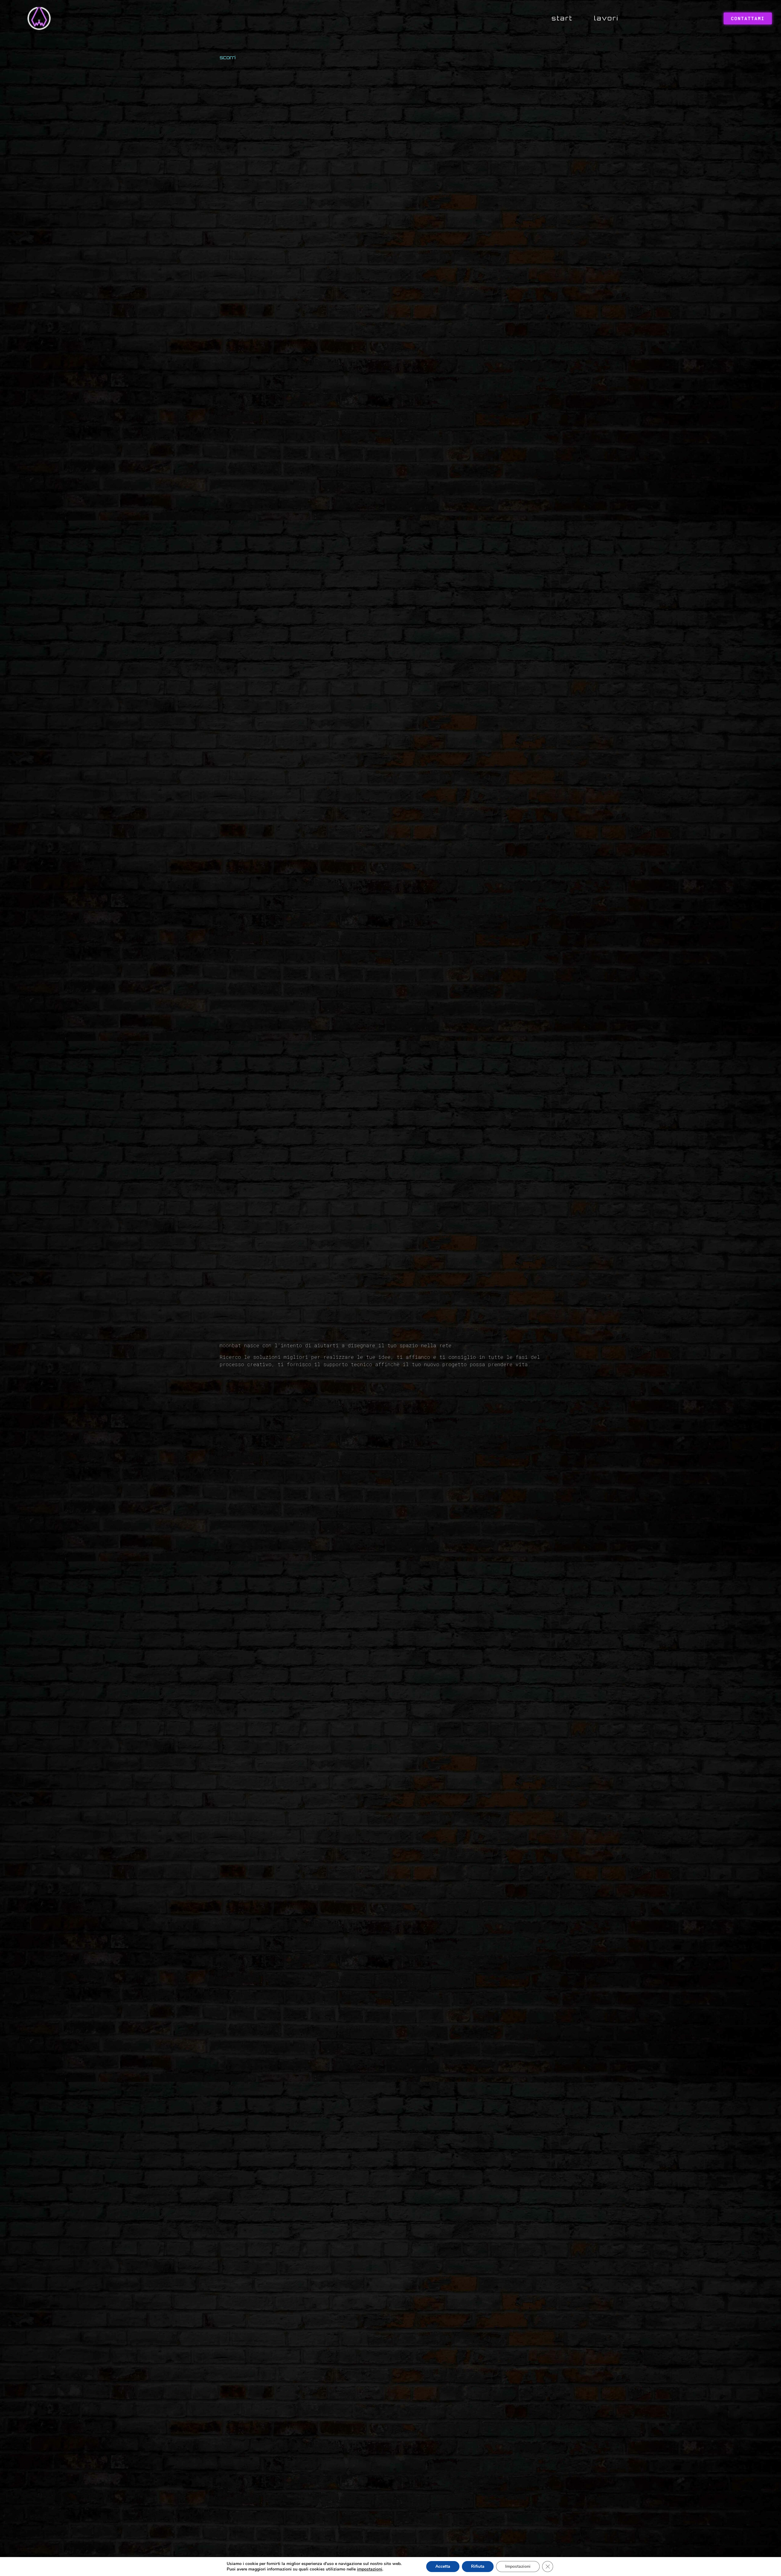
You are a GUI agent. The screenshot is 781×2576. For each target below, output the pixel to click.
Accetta (442, 2566)
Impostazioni (518, 2566)
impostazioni (369, 2569)
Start (562, 18)
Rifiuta (477, 2566)
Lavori (606, 18)
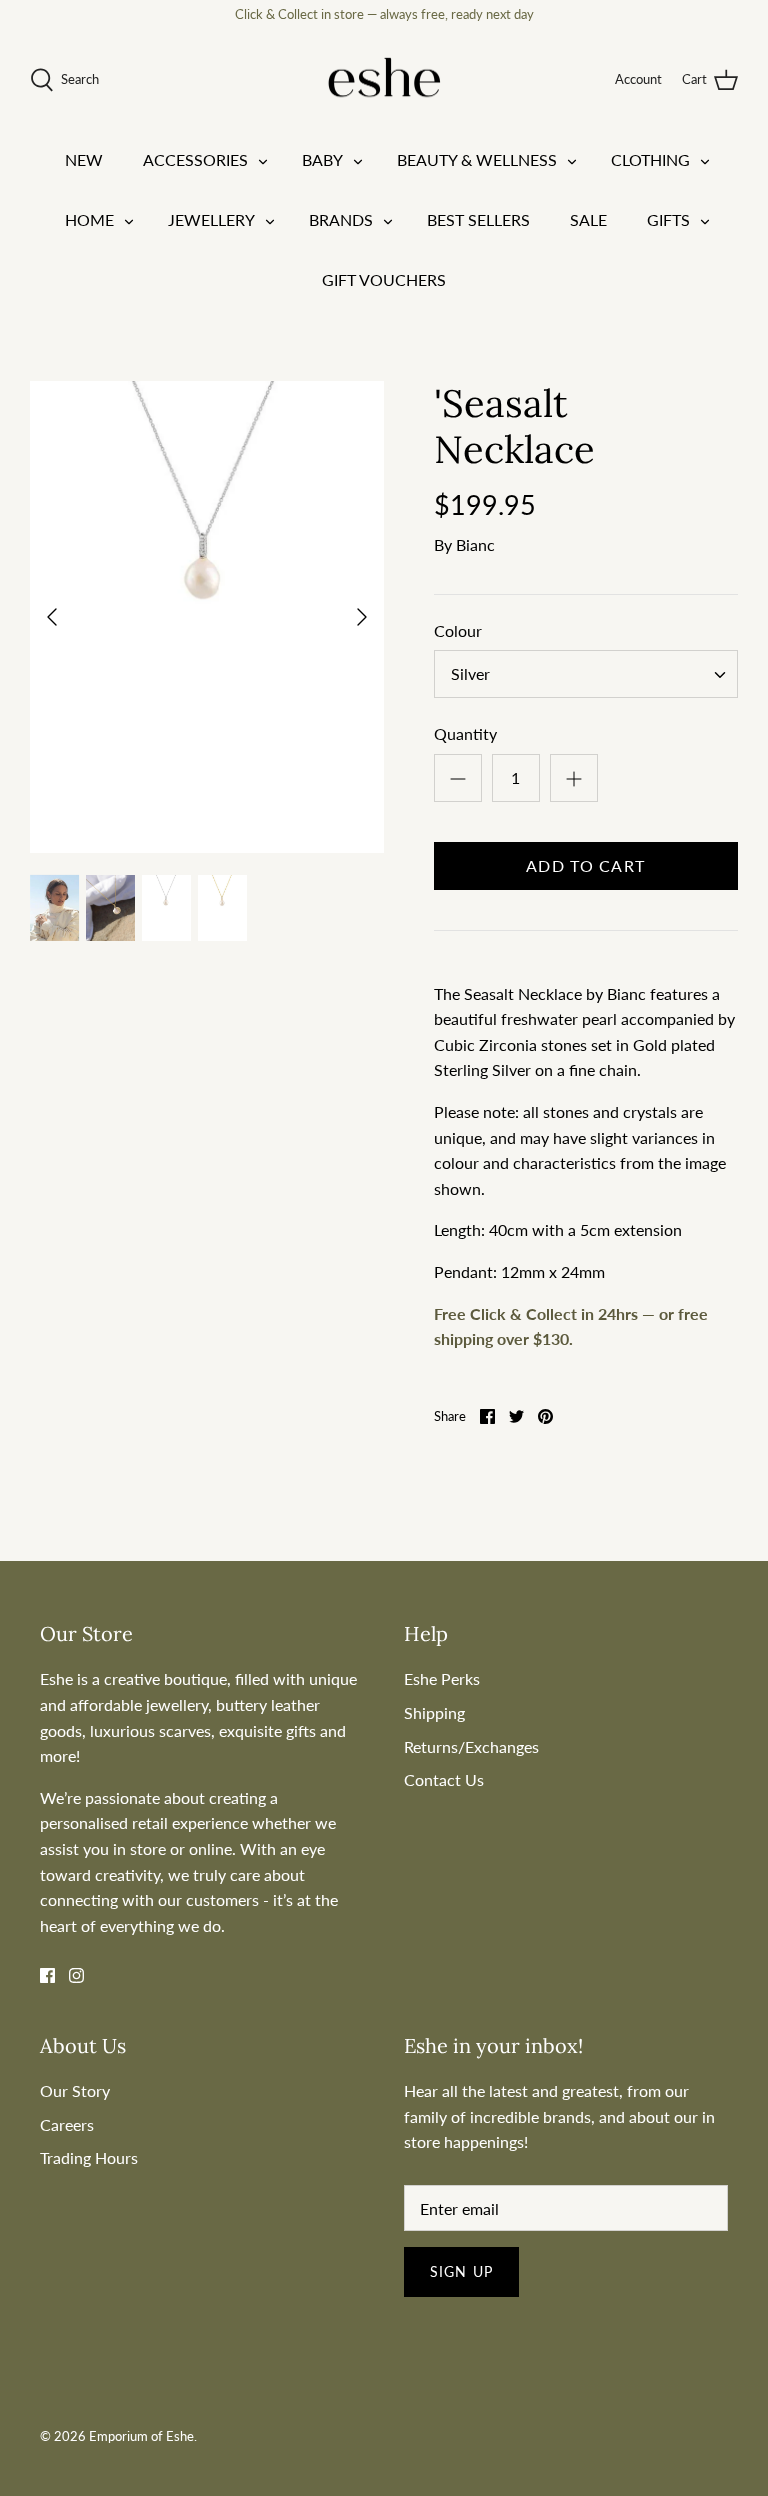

# Task to carry out
Only the entries themselves should be output, word for word, with all pictures omitted.

# Your response
You are a GUI agent. The screenshot is 781×2576. For each target below, output the pixel to click.
Accetta (442, 2566)
Impostazioni (518, 2566)
impostazioni (369, 2569)
Start (562, 18)
Rifiuta (477, 2566)
Lavori (606, 18)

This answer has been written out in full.